__Условие задания A__
Ответьте, пожалуйста, на вопросы по тексту о Вике:
(i) В каком возрасте Вика уехала на курсы?
(ii) Через сколько лет она вернулась домой?
(iii) Чьей смерти Вика не боялась?
__Условие задания B__
Выпишите из записей все строки, где встречается слово «appearance».
━━━ Текст для чтения
Вика -- героиня не только в беллетристическом смысле этого слова. По мысли поэтессы, она героиня и в жизни. Своеобразная героиня.
Еще бы! "В семнадцать лет она на курсы уехала, "революционеркой" стала, в заключении год провела, потом в Женеву ездила..."
Через восемь лет она вернулась домой, в родную семью, к отцу и матери, к "существующему миру", почти в монастырь или, точнее, около монастыря.
Здесь нет жизни для людей, это правда. Живые звезды, живая вода... Вике вспомнилось, как она восемь лет тому назад рвалась отсюда, из монастыря, в "жизнь" к "живым людям".
И ушла. Что ж, жила? Видела живых людей, за которых отдала живую воду и звезды?
Вика не знает. Она мало думала об этом. Некогда было. Никогда не умела долго заниматься своей психологией. И теперь она не знает, когда была жизнь у нее ее собственная, и где она. Там, здесь -- везде как будто монастыри. Ужасно разные, со звездами или без звезд, но монастыри. И везде -- не то, что очень душно, но все же нет чего-то, что, может быть, как раз и есть "жизнь".
Вике давно стыдно.
От глухого стыда она и приехала домой, в ямку спрятаться. Ей стыдно, что то, что она признавала настоящей жизнью, настоящим делом, за что страдала и боролась, -- вдруг ей не то наскучило, не то ее утомило, почти физически. И не наскучило и не утомило, а как-то отпала она, точно больная стала, безучастна, без вкуса. Сначала думала, что пройдет. Особенно яркого участия в кружке она никогда не принимала, прямого: террористкой не была; не любила и говорить о "действиях", которых, однако, молчаливо признавала, как необходимые. Тут и в слабости себя не укоряла, и все знали, что она сама на прямое "действие" не пойдет, не из трусости, а по своему характеру. Она своей смерти не боялась, а чужой. К чужой смерти не могла близко подойти, тут тупа была и упряма.
Однако, много делала (?), все время, все восемь лет в одном этом пробыла, как один день восемь лет. Сколько разного (?), страшного, неожиданного, -- а обернуться назад -- как один день, потому что все в одном круге, в одних этих чувствах и мыслях. Одиннадцать месяцев в тюрьме -- и это то же самое, как каждая минута в том же дне.
Так шло, а потом она заметила, что устала. Устала от этого бесконечного дня. Может быть, пройдет. Само вышло, что сюда захотелось поехать. Здесь другое, здесь ночь, здесь отдохнуть. А потом вернется.
И что ж? Опять за бесконечное дневное дело, все одинаковое к одинаковым людям? Они живые. Вероятно, живые. Они делают (?), горят (?), умирают. Конечно, живые.
━━━━━━
━━━ Извлечённые данные
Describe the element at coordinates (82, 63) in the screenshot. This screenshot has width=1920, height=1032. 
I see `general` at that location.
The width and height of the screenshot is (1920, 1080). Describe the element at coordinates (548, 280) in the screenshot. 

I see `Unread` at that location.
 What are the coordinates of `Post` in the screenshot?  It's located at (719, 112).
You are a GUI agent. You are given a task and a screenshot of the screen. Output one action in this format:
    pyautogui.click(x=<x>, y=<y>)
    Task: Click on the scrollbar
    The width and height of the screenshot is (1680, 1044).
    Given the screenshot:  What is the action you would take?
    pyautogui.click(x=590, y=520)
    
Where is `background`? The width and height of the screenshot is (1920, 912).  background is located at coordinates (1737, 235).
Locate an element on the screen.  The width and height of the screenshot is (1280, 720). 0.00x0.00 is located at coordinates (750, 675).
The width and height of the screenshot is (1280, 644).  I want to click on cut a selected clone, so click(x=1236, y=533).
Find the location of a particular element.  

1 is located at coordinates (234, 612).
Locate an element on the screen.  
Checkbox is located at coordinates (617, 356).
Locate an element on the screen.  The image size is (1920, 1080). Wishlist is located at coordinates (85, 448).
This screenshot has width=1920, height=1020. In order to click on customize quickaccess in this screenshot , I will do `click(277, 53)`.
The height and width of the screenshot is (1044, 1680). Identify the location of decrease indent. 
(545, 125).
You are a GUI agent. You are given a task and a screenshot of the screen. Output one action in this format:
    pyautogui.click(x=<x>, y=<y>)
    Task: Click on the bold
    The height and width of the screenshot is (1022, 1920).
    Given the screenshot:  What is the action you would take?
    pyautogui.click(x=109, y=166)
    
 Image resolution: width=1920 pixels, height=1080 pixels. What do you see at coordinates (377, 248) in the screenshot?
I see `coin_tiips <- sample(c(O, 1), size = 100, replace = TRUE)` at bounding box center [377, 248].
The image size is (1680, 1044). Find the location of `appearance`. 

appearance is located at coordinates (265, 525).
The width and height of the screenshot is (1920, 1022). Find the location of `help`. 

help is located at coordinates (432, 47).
━━━━━━
__Решение задачи A__
(i) В семнадцать лет.
(ii) Через восемь лет.
(iii) Своей.

__Решение задачи B__
The image size is (1680, 1044). Find the location of `appearance`. 
appearance is located at coordinates (265, 525).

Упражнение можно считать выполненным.